Assignment: Beginning with the line containing "You are a computer-use" and ending at the last line of the data, set down every line exactly, leaving out all pictures.

Information provided:
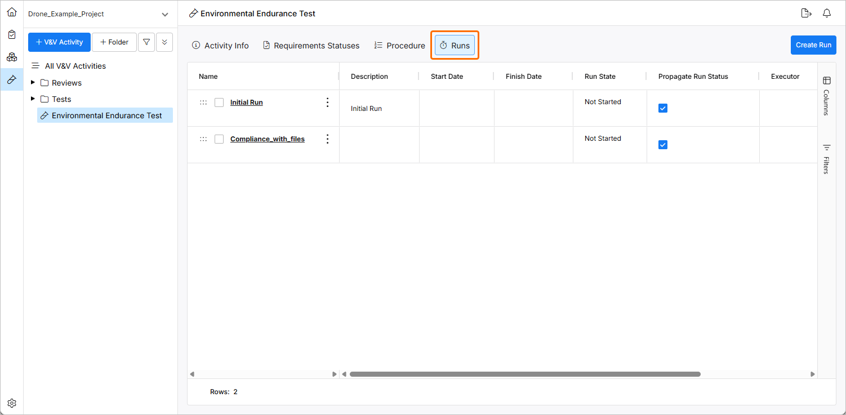Screen dimensions: 846x415
Task: Uncheck Propagate Run Status for Initial Run
Action: pyautogui.click(x=663, y=108)
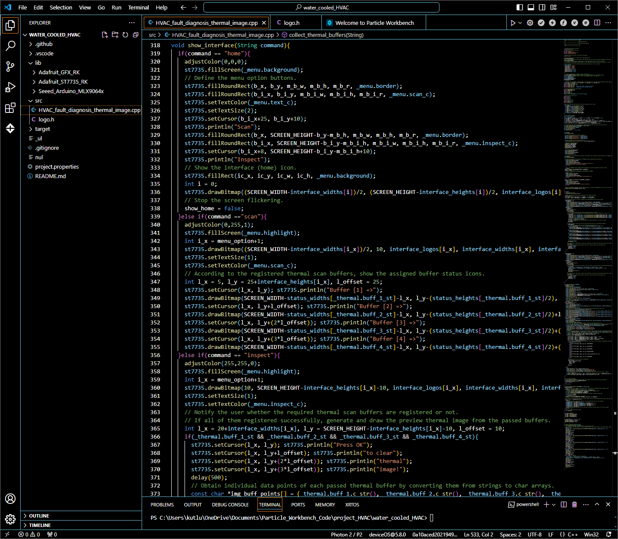Toggle the primary side bar visibility

coord(520,7)
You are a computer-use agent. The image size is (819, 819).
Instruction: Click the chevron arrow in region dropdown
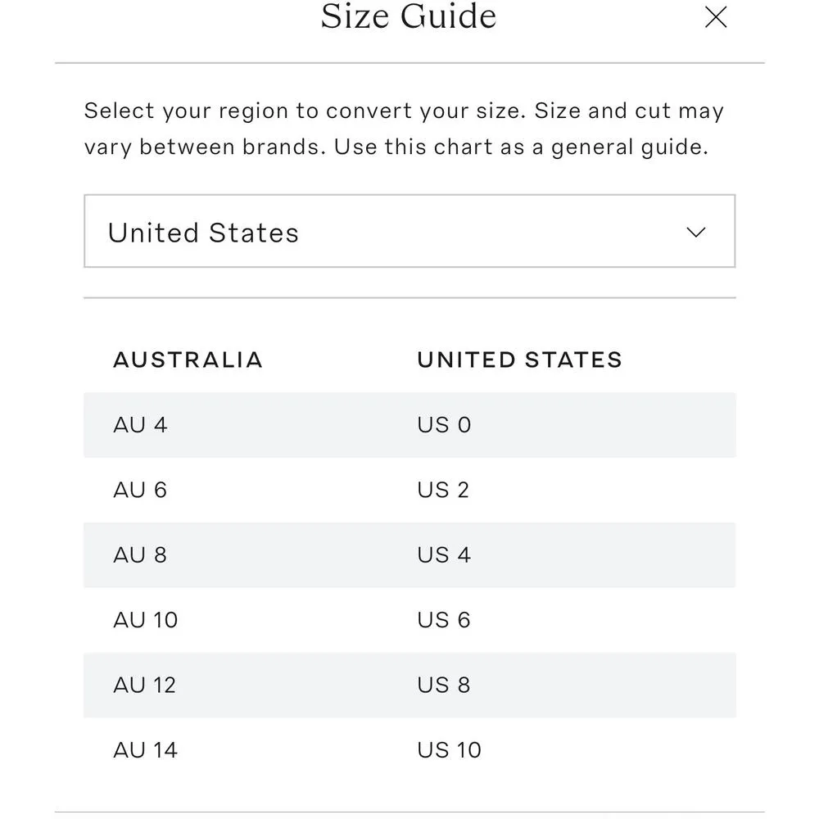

Response to the task:
You are a computer-use agent. The image size is (819, 819).
Instruction: Click the chevron arrow in region dropdown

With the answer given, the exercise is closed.